Sniper's Honor(20)
Hauptsturmführer—that is, Captain—Salid put his first MG-42, settled on a tripod for steadiness, thirty meters off the line of march, giving it a good sweeping angle laterally along the length of the column. He placed his second down the line, the only weapon on the left side of the ambush axis, also on a tripod. It would work the back end of the column, with a fire cutoff point established so that it did not leak bursts onto the Serbs on the other side of the path. His submachine gunners and grenadiers were concentrated in the jag of the L and, after the first magazine expenditure, would move on to targets of opportunity. The key was a group of extremely brave men who would be sequestered along the march line. They would wait two minutes, then emerge, there within the confines of the column, and begin to shoot the wounded. It was important that the phases of the ambush—opening ambuscade, suppressive fire, and individual liquidations—happen promptly, without hesitation. It would go so fast that there would be no time for command direction; the fellows would have to do it as they had been instructed, by second nature.
The unit had been afield for three days. It had moved only on foot, only at night. No cooking fires, no latrine pits, no sleeping positions. The men during the day simply melted into the forest and went supine for the entire daylight hours. They carried meager rations and water and were instructed to leave no traces, an impossibility but an ideal toward which to strive.
After ambush, it would take an hour for the armored Sd Kfz 251 Schützenpanzerwagens to arrive, grinding through thick brush under the power of their tracks, while being steered adroitly by their front tires. Each half-track carried an MG-42, so once they were on site, the firepower would be sufficient to stand off an army. But until then, that would be the tensest time, for who knew what of Bak’s units were afoot in the forest tonight? Perhaps another was closer than expected and would come to the sound of the gunfire, to find Police Battalion low on ammunition and exhausted from the rigors of the ordeal. It was a gamble, but it was a gamble that had to be taken.

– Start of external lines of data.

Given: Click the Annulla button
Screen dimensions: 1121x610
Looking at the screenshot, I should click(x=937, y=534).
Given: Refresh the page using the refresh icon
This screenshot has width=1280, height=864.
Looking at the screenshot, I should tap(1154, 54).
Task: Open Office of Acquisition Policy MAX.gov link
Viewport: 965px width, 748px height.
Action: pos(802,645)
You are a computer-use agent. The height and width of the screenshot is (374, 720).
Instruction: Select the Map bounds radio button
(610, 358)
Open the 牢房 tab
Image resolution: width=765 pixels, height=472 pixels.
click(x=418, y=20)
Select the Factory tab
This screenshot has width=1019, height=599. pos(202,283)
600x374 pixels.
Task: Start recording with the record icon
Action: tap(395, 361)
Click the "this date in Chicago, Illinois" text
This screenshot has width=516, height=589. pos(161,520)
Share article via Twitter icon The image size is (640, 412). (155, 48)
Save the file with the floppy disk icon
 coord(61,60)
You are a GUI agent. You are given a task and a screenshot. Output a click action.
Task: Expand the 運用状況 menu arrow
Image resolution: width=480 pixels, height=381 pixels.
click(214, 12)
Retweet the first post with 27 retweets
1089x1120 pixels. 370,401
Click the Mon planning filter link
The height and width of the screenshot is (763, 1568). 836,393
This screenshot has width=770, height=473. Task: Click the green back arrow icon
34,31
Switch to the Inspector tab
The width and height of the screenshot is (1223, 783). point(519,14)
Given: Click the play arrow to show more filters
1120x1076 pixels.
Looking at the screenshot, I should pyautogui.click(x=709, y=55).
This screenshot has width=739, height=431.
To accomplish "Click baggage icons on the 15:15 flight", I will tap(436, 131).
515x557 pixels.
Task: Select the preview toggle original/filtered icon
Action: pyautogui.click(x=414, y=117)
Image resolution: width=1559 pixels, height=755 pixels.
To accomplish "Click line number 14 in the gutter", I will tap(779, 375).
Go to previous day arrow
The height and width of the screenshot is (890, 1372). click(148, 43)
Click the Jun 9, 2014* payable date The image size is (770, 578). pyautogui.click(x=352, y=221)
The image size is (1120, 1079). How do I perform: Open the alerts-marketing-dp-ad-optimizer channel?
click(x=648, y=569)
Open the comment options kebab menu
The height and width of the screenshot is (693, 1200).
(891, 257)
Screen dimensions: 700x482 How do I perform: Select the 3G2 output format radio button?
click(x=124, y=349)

A cricket chirped. The cricket was a Serbian scout, ahead of the ambush site by one hundred meters. That meant the partisans—excuse, excuse, bandits!—were approaching down the path. Salid crouched, drawing his MP toward him. His would be the opening volley. He scanned again, saw nothing but stillness under the weaving of brush in the breeze, heard nothing but silence along the darkened forest path. Perhaps to his left he heard the squirming of the machine-gun team setting itself on the edge, rising behind the heavy gun with its endless belt of 7.92mm ammunition, but there were no clicks as guns were cocked or came off safe, for his good, trained Police Battalion fighters carried their weapons hot and ready to fire, to save tenths of seconds when it counted most.
* * *
Was it a dream or a fantasy? It had to be a fantasy. Dreams follow their own mad course, welling from an underneath of surrealism, grotesquery, twisted images, strange colors, weird angles. Her dreams were nightmares, all set in ruined cities of dead children. No, this was a fantasy, an indulgence claimed at the very edge of consciousness but still controlled by a rational mind full of aesthetic distinctions.
The scene always a meadow somewhere in an idealized Russia. The weather always late spring, the breeze always soft, the flowers always bright, their smell always sweet. It was a picnic of Petrova’s lost family. All had assembled.
Her father was there. That kind and decent man, with his earnest way, and his steadiness, and his intellectual integrity. He always wore a tweed suit in the English style and had round black glasses, possibly French in origin. He smoked his ever-present pipe. His high cheeks and sincere eyes and gentleness of nature were what she felt, what she remembered, what she missed so terribly.
He was sitting on a linen sheet, sipping tea, and making conversation.
“No, Mili,” he said. “I would stay with your court game. You have so much talent, and a girl as intelligent as you needs some kind of healthy outlet. Though you are correct in asserting that there is no direct application of the strength and suppleness you develop, I think that it will eat up your excess energy. Believe me, I have seen too many an intellectually gifted woman ruin herself on men, tobacco, and vodka when she goes to university, simply because all her excess energy demands some kind of release or expression. The tennis will save you.”
She laughed. He was so earnest. “Oh, Papa,” she said, “maybe I should take up the pipe, like you! All the time you fiddle with that pipe, all the cutting, the trimming, the stuffing, the lighting, the inhaling. Is that how you handle your excess energy?”